*** Begin section ***
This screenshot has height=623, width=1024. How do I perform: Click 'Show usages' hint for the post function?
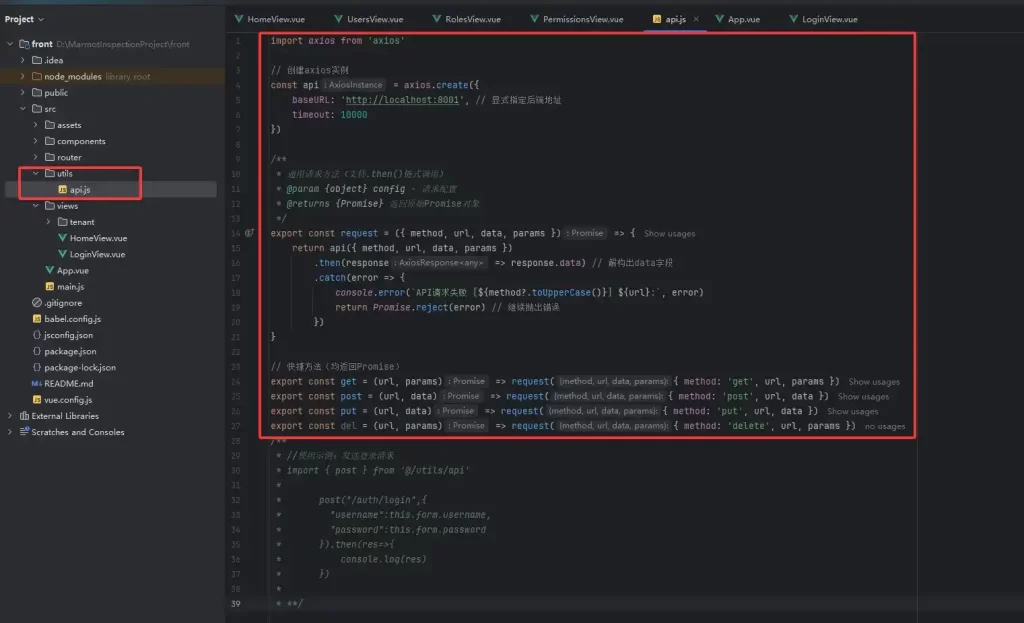862,397

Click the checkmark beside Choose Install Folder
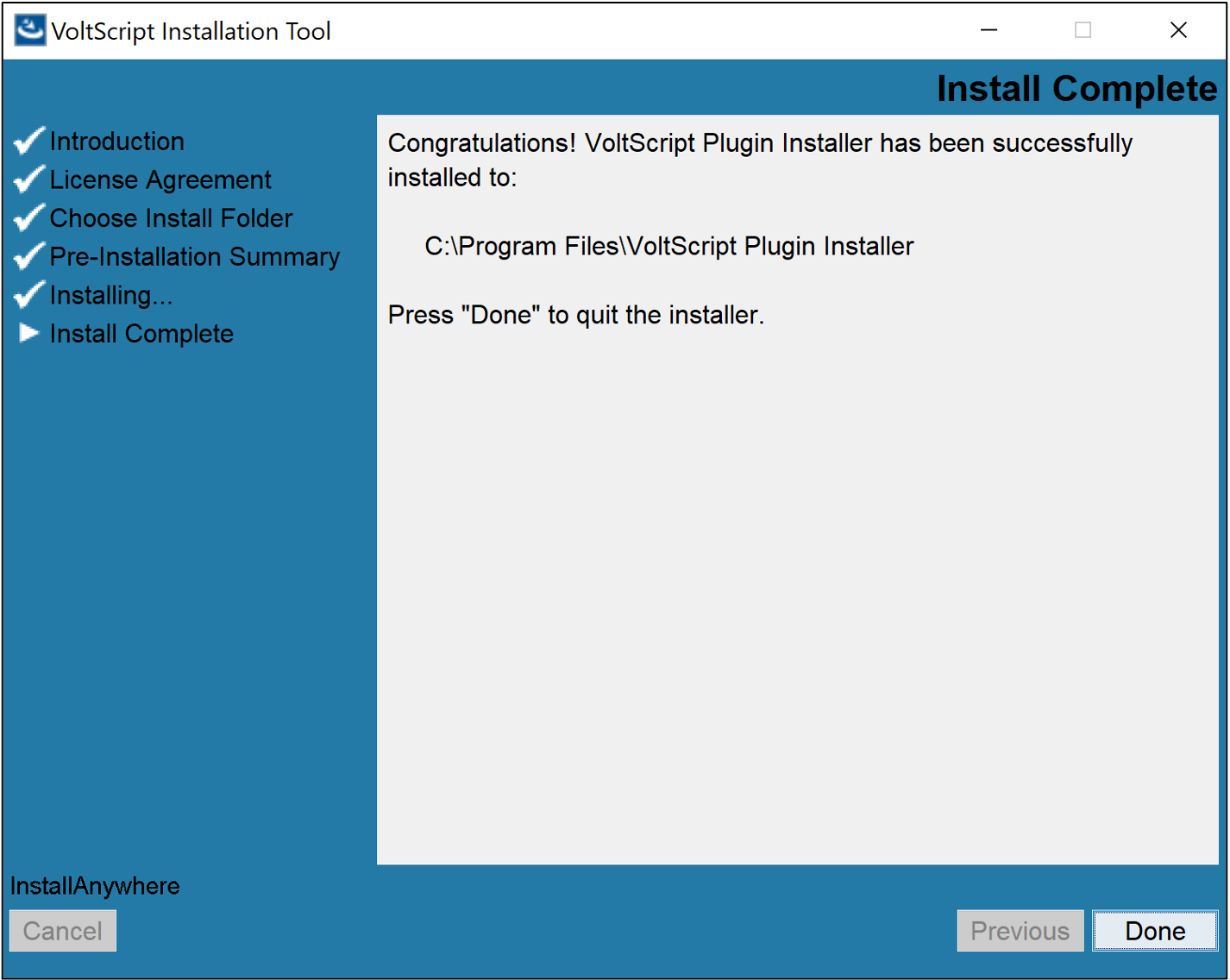click(x=29, y=217)
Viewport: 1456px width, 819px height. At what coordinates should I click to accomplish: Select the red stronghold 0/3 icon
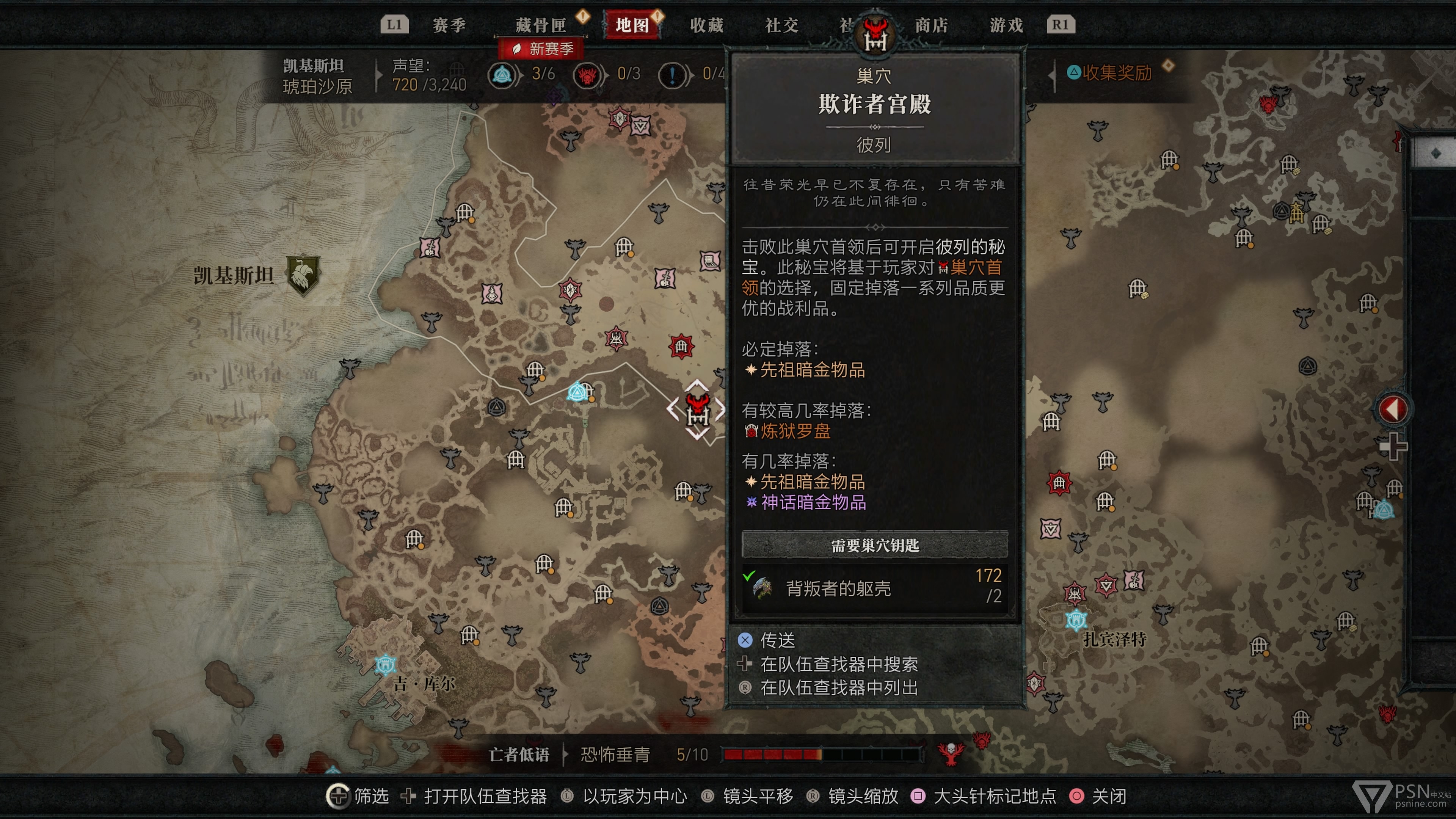[x=587, y=75]
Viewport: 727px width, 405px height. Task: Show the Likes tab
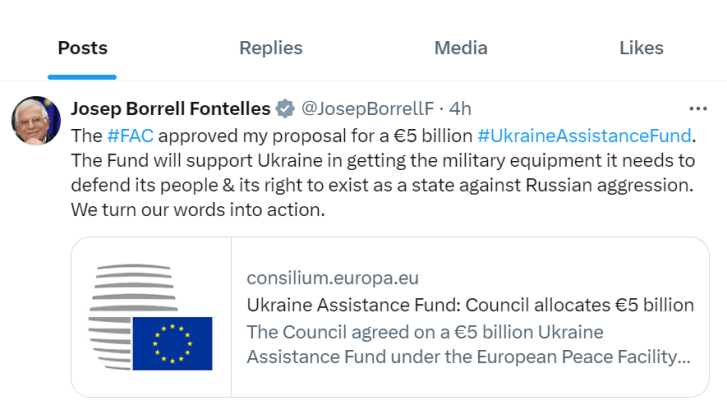641,48
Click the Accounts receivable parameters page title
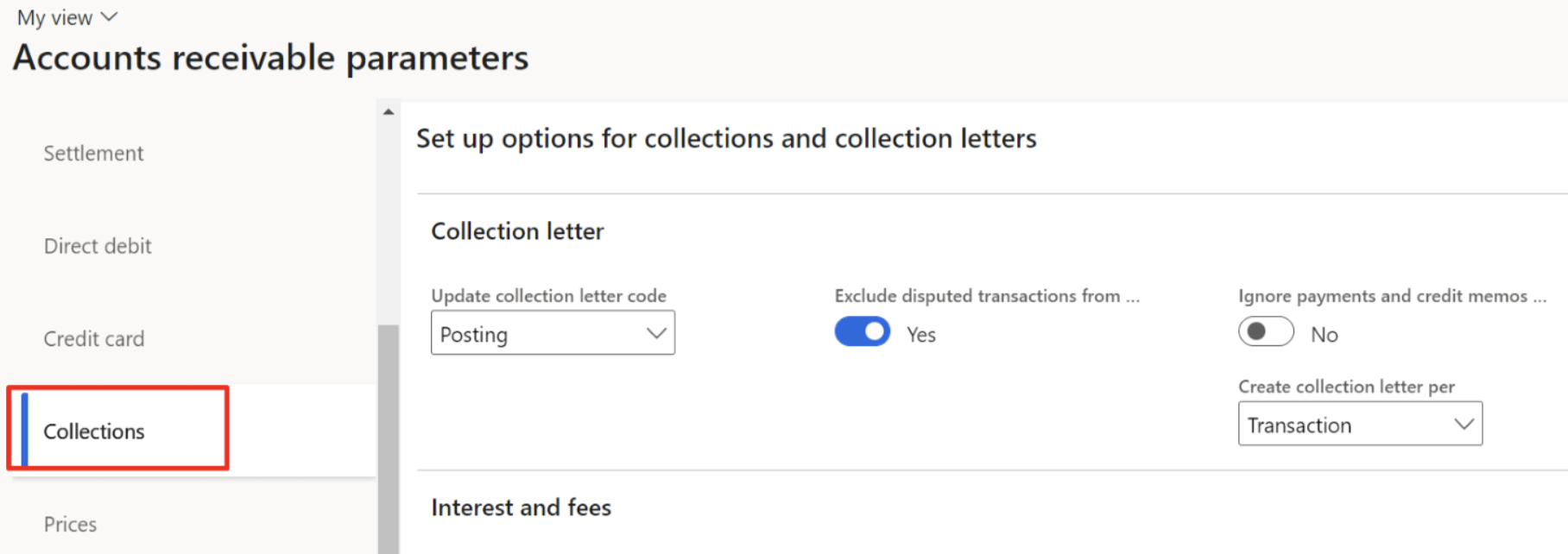This screenshot has width=1568, height=554. coord(270,59)
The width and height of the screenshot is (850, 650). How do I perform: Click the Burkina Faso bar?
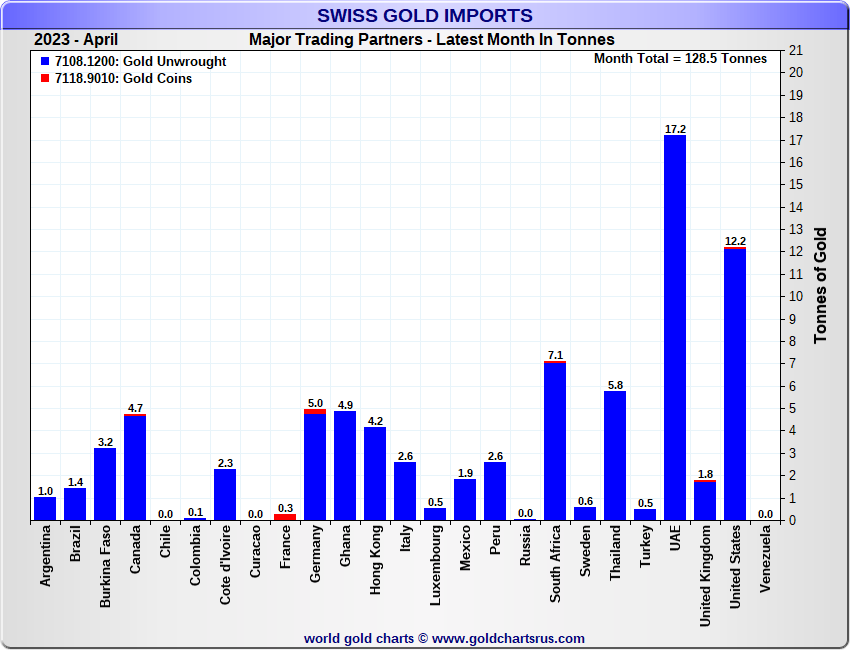coord(105,484)
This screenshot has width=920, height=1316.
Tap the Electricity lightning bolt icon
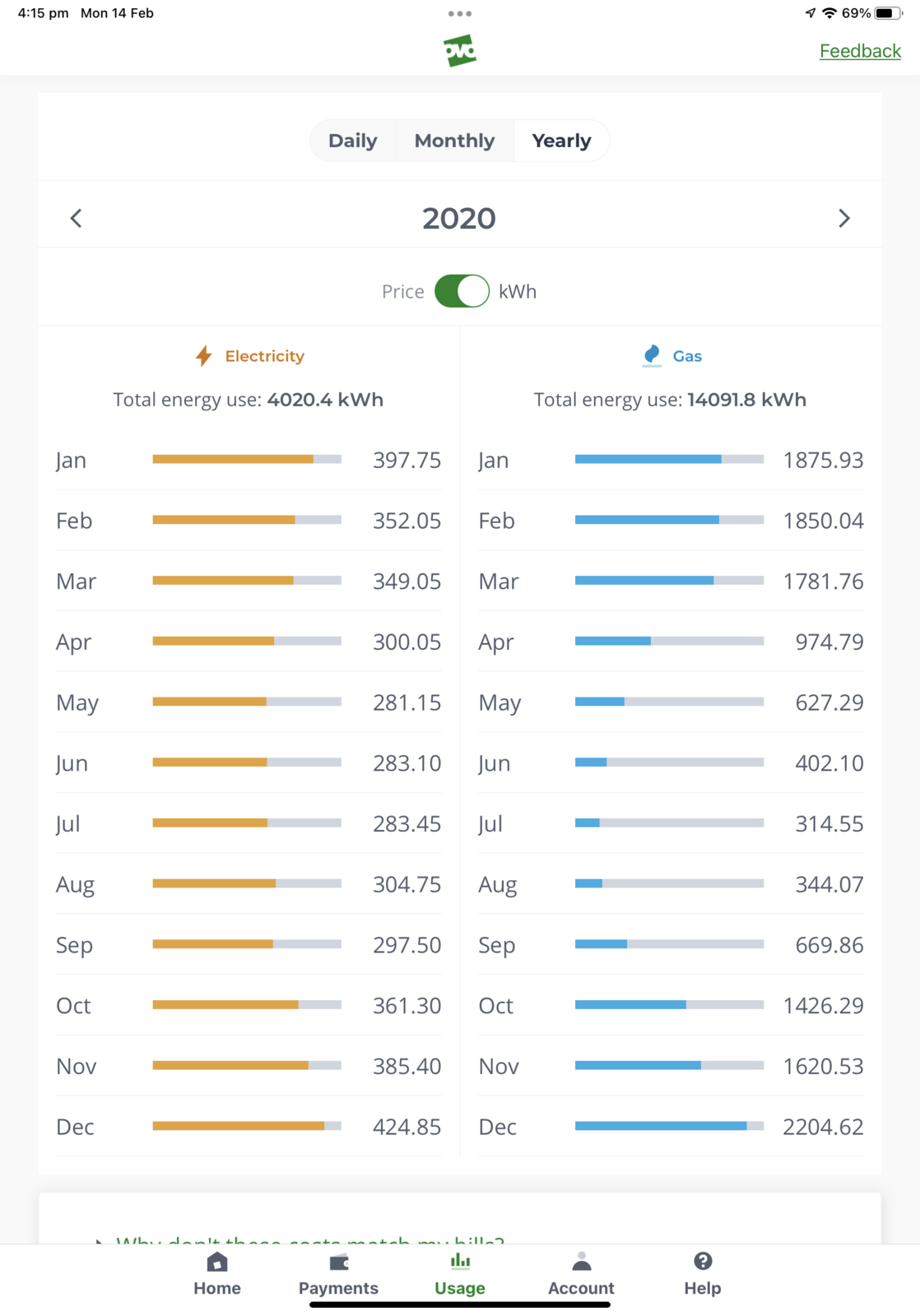[203, 356]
*** End section ***
Brief => Each record must be quoted in full and exactly. Do not include the pictures.

Worked solution =>
This screenshot has height=623, width=1024. How do I perform: Click 'Show usages' hint for the post function?
862,397

Click the checkmark beside Choose Install Folder
click(x=29, y=217)
Viewport: 1456px width, 819px height. At what coordinates should I click to accomplish: Select the red stronghold 0/3 icon
[x=587, y=75]
Viewport: 727px width, 405px height. Task: Show the Likes tab
641,48
Click the Accounts receivable parameters page title
This screenshot has width=1568, height=554. coord(270,59)
The width and height of the screenshot is (850, 650). How do I perform: Click the Burkina Faso bar?
coord(105,484)
This screenshot has width=920, height=1316.
Tap the Electricity lightning bolt icon
[203, 356]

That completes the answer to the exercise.